Re: [PATCH 1/2] net/mlx5: increase async EQ to avoid EQ overrun

Jason Gunthorpe <jgg@xxxxxxxxxxxx> · Mon, 5 Feb 2018 16:16:17 -0700

On Tue, Feb 06, 2018 at 01:11:41AM +0200, Max Gurtovoy wrote:
> 
> 
> On 2/5/2018 8:09 PM, Jason Gunthorpe wrote:
> >On Mon, Feb 05, 2018 at 04:29:51PM +0200, Max Gurtovoy wrote:
> >>Currently the async EQ has 256 entries only. It might not be big enough
> >>for the SW to handle all the needed pending events. For example, in case
> >>of many QPs (let's say 1024) connected to a SRQ created using NVMeOF target
> >>and the target goes down, the FW will raise 1024 "last WQE reached" events
> >>and may cause EQ overrun.
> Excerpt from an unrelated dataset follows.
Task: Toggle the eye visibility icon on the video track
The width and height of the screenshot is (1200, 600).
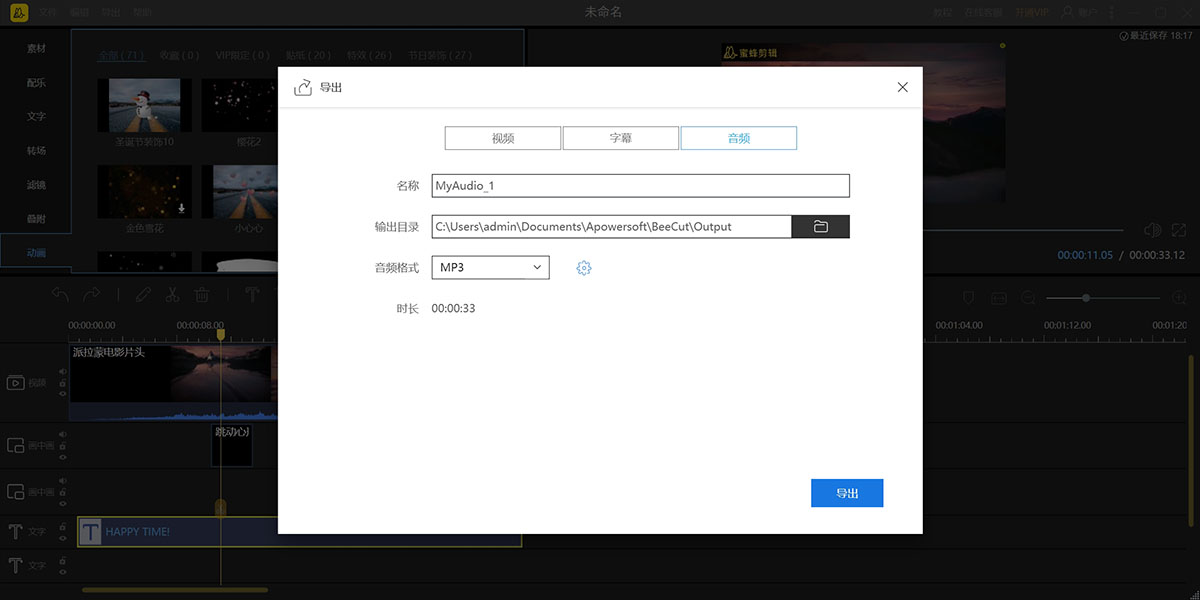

Increase the EQ to more reasonable size, that beyond
> >>it the FW should be able to delay the event and raise it later on using internal
> >>backpressure mechanism.
> >
> >If the firmware has an internal backpressure meachanism then why
> >would we get a EQ overrun?
> 
> FW backpressure mechanism is WIP, that's why we get the overrun.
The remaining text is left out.